Kifafa Seizure Disorder

Jilek-Aall et al. (1979) studied a seizure disorder called kifafa in an isolated tribe in the interior of Tanzania. About 200 cases were found among 10,000 persons. The disorder often led to severe burns in those afflicted. Many showed parkinsonian features and-or other neurologic abnormalities, as well as mental retardation and transient psychotic episodes. In children, head nodding was a frequent precursor of later grand mal seizures. Familial incidence was high; segregation analysis supported autosomal recessive inheritance. Jilek-Aall and Rwiza (1992) provided a 30-year follow-up.
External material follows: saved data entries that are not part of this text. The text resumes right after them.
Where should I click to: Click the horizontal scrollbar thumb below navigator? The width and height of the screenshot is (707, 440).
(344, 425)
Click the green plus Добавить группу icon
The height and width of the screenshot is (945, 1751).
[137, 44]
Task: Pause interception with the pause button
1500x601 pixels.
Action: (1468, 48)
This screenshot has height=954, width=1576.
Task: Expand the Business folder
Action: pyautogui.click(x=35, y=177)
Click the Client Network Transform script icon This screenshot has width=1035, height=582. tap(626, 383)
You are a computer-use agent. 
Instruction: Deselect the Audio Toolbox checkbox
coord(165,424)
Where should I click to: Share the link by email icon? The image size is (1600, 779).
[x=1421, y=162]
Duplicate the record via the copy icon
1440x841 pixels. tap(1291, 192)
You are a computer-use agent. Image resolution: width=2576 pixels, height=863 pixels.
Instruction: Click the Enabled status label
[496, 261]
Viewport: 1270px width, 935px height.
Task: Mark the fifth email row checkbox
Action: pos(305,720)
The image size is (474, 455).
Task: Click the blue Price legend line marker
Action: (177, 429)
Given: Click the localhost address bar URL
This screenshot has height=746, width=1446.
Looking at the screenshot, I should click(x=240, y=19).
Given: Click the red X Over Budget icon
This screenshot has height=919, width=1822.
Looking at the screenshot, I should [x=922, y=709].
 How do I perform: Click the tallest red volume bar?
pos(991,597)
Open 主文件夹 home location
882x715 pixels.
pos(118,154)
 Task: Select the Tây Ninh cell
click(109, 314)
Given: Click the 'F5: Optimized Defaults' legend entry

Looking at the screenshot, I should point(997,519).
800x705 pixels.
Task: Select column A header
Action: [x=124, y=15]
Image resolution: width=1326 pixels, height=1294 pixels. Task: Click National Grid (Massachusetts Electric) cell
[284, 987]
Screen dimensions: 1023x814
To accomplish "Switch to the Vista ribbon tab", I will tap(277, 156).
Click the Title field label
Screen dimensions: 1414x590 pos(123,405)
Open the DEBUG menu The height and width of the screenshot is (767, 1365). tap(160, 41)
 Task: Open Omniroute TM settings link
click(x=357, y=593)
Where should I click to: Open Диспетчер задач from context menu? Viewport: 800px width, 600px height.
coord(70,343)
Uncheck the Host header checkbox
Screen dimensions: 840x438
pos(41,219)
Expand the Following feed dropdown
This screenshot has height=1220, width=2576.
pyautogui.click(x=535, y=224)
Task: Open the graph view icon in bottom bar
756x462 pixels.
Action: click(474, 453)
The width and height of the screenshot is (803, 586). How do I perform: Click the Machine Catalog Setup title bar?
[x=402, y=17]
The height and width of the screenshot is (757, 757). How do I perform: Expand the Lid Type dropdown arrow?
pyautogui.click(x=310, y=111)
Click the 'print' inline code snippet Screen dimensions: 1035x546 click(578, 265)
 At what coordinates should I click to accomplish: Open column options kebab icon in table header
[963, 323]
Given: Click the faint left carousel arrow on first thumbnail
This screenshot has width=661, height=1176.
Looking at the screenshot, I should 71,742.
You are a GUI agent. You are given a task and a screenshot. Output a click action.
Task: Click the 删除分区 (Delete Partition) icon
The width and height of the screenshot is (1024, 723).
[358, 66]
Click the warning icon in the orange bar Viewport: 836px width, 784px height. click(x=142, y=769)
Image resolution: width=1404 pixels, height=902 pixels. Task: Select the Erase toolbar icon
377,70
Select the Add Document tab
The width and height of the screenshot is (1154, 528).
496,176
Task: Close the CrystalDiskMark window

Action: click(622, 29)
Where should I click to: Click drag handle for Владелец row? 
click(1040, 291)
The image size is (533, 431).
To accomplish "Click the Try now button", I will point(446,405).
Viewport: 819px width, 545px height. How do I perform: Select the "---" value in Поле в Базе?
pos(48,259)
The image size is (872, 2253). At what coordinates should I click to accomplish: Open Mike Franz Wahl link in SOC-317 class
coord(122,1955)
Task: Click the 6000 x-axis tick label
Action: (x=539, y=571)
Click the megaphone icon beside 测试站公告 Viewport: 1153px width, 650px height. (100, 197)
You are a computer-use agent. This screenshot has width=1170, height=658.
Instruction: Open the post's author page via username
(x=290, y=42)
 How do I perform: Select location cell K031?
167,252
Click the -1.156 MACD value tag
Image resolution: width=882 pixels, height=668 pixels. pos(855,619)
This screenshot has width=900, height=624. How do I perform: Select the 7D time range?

A prevalence of the disorder in the range of 19/1,000-36/1,000 with a mean age at onset of 11.6 years was found. Neuman et al. (1995) collected family data on 26 probands in 20 kifafa families. Of the 127 affected persons in these pedigrees, 23 were first-degree relatives of the 26 probands; 20 were second-degree relatives. When corrected for age, the risk to first degree relatives was 0.15; the risk to second degree relatives was 0.063. Among the mendelian single-locus models, an additive model was favored over either a dominant, recessive, or codominant model. The single-locus model could be rejected when compared with the mixed mendelian model (inclusion of a polygenic background), although the major-gene component tends to be recessive. However, the hypothesis of mendelian transmission could be rejected, suggesting that, although kifafa aggregates in these families, the mode of inheritance is genetically complex.